Does An Insurance Company Have the Right Not to Defend Any Action Commenced After Full Payment Has Been Made ?

In American Employers Insurance Co. v. Goble Aircraft Specialties, Inc. (205 Misc 1066, 131 N.Y.S.2d 393 [Sup Ct New York Cty 1954]), the court stated in dicta, that an insurance company could reserve the right to cease defending claims pending after payment of the total amount for which it indemnified its insured, or could refuse to defend any action commenced after such payments, "if it is so stated clearly and unambiguously in the policy as would be clear and comprehensible to the average businessman without legal assistance." While the court, in Royal Insurance Co. of America v. Lexington Insurance Co. (2004 U.S. Dist [SDNY 2004], citing Maryland Cas. Co. v. W.R. Grace & Co., 794 F. Supp. 1206, 1222 [SDNY 1991]), states as a general proposition that "under New York law... the duty to defend survives the exhaustion of the policy limits," the court in that case, honored the "clear and unambiguous policy" language of that insurance contract (which required the defendant to pay defense costs until it exhausted its policy limit through either settlement or judgment), when it ordered the insurance company to "pay all defense costs and expert fees incurred with the case "up until...the date of settlement." Other jurisdictions allow an insurance carrier to do what Lincoln seeks here. In Pennsylvania, the US District Court for the Eastern District of Pennsylvania, citing Maguire v. Ohio Cas.
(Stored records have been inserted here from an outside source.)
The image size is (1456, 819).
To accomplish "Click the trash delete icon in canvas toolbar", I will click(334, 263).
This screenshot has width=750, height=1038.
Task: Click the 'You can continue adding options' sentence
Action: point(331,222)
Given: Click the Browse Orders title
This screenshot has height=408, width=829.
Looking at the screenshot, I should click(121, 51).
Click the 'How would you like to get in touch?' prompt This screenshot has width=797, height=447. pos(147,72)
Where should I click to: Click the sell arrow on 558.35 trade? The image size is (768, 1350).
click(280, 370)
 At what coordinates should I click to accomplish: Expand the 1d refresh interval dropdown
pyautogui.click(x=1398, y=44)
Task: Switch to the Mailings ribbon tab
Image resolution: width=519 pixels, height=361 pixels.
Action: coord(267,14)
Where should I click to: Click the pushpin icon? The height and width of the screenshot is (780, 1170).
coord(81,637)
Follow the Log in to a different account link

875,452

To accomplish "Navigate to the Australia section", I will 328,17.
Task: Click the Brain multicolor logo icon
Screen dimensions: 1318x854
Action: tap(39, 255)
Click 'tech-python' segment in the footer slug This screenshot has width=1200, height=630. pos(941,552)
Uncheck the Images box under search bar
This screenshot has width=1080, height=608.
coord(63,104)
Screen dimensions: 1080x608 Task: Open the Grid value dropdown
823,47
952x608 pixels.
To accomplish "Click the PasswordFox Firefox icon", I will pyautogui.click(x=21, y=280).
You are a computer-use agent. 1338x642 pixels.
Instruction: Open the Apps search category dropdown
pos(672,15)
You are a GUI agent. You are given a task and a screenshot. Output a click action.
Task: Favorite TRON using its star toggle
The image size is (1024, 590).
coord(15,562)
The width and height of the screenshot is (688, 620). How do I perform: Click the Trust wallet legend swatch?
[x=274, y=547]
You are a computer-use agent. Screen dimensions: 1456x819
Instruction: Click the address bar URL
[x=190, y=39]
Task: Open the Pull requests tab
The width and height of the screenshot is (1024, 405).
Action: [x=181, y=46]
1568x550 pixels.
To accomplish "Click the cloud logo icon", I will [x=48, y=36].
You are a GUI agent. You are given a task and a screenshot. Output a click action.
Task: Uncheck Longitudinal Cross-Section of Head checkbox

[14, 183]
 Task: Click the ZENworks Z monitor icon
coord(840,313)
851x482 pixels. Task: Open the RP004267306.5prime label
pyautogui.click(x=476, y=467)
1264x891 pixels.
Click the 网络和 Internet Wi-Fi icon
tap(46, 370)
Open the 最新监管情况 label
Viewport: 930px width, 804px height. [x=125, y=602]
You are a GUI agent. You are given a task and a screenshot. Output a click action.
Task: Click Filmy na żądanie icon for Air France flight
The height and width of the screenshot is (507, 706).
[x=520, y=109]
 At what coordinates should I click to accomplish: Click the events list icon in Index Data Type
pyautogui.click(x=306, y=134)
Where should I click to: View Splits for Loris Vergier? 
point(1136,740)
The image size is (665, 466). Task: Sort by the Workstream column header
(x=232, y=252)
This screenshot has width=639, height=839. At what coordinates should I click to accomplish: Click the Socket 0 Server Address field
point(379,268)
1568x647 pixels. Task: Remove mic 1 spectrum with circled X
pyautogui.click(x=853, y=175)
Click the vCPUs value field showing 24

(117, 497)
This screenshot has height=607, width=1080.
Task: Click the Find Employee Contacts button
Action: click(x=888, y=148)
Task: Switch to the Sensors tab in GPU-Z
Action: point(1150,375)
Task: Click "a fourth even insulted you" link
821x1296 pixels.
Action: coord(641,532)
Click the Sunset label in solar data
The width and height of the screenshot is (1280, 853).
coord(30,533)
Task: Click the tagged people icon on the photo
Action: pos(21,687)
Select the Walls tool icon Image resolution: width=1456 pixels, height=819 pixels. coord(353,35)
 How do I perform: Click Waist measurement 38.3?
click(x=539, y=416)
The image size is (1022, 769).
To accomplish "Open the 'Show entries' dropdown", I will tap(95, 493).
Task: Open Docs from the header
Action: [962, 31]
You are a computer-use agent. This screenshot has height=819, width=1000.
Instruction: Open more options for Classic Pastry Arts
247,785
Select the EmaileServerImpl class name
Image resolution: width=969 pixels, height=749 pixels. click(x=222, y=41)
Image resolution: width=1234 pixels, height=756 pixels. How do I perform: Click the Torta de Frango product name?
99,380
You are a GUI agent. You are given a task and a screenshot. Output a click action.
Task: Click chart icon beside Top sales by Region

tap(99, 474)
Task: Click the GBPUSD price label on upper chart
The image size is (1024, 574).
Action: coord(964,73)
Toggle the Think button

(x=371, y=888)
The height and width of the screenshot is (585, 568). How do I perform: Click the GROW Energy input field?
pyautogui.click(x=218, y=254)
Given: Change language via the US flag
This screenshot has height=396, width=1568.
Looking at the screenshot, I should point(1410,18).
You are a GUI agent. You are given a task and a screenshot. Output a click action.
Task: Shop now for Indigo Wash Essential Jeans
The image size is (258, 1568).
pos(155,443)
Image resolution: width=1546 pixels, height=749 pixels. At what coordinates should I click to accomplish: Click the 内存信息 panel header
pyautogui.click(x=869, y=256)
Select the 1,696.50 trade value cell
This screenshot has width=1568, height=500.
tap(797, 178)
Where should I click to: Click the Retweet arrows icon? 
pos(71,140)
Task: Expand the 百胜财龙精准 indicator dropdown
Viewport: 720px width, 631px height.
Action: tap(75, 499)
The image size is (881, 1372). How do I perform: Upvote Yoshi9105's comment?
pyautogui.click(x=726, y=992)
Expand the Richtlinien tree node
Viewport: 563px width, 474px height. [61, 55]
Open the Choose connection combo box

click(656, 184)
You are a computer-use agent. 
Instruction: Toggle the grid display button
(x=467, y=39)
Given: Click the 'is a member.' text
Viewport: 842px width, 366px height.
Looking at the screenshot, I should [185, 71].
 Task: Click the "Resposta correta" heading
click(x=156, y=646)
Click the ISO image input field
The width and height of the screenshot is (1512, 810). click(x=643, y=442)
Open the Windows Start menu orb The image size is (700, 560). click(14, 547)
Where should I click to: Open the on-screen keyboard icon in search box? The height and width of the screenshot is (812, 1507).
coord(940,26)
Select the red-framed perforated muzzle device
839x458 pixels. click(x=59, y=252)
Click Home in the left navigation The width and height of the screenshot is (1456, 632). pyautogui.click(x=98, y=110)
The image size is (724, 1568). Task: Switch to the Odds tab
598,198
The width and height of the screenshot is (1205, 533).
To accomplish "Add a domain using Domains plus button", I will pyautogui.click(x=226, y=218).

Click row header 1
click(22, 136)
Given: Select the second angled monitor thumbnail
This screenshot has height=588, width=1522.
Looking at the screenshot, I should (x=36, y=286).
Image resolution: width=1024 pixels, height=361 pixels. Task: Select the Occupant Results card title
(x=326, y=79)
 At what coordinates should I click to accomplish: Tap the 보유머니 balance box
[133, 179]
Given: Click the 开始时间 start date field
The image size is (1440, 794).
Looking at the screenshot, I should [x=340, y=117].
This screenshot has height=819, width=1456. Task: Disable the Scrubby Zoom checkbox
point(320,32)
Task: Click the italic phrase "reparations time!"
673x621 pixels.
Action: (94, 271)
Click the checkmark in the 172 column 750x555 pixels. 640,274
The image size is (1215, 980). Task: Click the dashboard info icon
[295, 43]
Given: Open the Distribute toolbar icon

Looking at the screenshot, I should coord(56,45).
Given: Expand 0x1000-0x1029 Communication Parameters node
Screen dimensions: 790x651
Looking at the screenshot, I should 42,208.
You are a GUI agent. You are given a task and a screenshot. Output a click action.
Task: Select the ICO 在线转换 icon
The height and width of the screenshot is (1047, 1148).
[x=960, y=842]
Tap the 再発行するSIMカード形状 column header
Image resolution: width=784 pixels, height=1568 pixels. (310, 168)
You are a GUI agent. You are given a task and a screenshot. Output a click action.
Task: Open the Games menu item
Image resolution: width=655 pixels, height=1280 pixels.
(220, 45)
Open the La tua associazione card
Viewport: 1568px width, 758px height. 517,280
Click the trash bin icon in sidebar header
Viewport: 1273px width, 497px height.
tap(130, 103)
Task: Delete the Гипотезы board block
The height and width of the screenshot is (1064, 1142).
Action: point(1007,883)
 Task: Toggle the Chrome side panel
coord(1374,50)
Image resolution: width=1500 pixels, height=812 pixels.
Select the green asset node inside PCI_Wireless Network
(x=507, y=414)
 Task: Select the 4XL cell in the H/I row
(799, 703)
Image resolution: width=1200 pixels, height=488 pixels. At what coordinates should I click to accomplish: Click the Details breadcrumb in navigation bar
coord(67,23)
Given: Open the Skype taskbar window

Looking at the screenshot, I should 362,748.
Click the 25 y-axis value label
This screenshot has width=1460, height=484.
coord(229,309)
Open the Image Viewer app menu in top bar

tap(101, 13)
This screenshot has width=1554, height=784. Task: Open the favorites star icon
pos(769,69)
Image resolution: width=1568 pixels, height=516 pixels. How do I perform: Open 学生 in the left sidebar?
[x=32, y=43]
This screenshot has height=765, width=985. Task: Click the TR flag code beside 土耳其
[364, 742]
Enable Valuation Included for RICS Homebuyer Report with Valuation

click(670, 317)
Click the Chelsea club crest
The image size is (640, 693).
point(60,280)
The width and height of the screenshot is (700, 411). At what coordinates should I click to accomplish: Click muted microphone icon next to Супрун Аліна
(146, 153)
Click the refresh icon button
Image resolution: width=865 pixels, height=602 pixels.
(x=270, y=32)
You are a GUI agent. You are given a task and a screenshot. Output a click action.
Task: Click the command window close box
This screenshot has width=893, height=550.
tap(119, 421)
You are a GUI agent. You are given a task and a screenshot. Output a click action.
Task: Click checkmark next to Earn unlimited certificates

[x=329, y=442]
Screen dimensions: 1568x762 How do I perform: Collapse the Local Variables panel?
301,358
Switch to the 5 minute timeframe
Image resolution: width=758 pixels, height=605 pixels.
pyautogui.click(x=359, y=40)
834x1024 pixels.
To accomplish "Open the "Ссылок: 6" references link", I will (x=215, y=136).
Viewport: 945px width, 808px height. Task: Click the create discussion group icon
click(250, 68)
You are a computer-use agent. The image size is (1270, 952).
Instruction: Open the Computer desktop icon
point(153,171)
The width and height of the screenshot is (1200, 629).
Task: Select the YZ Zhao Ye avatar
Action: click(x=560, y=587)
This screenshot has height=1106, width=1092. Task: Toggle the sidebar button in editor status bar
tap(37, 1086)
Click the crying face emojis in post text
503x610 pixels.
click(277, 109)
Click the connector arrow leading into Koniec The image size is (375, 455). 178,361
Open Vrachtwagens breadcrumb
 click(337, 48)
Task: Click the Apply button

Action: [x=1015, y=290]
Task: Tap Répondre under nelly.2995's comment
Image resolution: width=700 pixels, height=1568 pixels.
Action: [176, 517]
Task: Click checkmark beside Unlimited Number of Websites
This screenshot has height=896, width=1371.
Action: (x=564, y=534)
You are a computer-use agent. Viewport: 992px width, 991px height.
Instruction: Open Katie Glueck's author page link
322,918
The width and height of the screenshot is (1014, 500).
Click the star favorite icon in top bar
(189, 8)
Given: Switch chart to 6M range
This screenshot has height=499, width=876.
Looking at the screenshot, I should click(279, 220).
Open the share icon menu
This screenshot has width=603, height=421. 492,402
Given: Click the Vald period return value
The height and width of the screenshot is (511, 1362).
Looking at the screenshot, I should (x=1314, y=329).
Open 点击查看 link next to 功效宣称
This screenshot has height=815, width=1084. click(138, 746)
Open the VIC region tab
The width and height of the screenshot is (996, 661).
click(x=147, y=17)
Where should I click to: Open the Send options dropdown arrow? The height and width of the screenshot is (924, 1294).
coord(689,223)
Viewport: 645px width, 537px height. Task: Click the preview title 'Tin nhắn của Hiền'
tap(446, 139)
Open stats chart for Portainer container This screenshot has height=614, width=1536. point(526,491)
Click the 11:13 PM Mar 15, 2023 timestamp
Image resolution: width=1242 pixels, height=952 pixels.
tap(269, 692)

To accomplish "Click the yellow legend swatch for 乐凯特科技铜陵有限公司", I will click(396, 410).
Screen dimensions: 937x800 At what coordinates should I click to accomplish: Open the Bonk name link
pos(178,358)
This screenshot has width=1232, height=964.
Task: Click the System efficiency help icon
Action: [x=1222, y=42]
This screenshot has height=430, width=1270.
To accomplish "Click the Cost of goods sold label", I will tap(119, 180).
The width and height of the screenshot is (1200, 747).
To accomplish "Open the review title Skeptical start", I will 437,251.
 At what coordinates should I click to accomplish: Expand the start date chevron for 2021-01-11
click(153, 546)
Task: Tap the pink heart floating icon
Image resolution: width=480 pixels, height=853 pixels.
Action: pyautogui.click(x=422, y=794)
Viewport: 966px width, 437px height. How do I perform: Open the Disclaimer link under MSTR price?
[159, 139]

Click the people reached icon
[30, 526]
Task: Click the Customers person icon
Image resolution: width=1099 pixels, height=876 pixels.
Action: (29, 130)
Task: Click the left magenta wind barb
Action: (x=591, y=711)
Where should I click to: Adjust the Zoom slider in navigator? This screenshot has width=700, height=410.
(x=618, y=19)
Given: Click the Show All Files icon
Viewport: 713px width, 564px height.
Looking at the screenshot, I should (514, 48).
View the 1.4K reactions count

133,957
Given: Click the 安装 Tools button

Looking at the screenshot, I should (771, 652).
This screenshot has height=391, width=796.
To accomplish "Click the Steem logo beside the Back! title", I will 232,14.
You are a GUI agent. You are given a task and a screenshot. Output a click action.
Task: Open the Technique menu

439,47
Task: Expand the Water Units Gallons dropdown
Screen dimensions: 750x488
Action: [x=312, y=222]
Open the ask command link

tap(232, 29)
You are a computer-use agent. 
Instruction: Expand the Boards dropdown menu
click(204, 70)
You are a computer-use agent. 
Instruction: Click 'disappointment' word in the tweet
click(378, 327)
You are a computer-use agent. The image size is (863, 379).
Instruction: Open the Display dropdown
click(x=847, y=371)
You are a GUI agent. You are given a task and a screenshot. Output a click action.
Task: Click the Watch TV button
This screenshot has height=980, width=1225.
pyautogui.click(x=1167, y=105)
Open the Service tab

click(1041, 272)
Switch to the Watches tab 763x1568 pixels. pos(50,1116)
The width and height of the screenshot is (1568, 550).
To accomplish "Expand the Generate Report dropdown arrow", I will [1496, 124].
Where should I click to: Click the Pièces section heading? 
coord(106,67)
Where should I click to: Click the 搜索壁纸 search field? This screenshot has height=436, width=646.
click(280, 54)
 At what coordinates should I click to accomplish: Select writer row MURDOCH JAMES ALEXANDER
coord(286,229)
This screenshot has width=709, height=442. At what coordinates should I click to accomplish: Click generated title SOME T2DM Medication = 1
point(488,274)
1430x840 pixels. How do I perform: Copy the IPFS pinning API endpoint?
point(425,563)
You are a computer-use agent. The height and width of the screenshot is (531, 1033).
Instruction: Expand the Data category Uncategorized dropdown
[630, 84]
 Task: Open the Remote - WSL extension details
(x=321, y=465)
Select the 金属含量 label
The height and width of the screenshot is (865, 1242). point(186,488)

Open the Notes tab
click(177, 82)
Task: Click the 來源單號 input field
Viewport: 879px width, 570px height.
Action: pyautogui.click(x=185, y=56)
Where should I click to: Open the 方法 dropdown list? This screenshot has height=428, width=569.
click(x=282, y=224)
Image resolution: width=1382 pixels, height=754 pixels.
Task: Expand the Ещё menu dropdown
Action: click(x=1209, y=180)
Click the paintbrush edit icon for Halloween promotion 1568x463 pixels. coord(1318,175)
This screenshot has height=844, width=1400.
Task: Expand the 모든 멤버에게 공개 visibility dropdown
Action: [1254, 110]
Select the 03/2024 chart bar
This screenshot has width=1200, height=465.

Co. (412 Pa Super 59, 602 A.2d 893 [1992]), has found that where the insurance policy language clearly states that the duty to defend terminates at the exhaustion of the policy limit, the insurer is no longer required to defend additional claims (NIA Learning Center, Inc. v. Empire Fire & Marine Ins. Co., 2009 U.S. Dist [E.D.Pa. 2009]). One of the bases for the court's holding in Maguire was that the insurer obtained a release against any and all further claims stemming from the lawsuit. (Id.). These courts emphasize that for the insurer to be relieved of this duty to defend, based upon full payment of the insurance proceeds in settlement, the insurer has to have acted in "good faith" (NIA Learning Center, Inc. v. Empire Fire & Marine Ins. Co [ED Pa 2009] ; Maguire v. Ohio Can Co., 412 Pa Super 59, 602 A.2d 893 [1992])-an issue more fully addressed below on the question of the reasonableness of the Rite Aid settlement.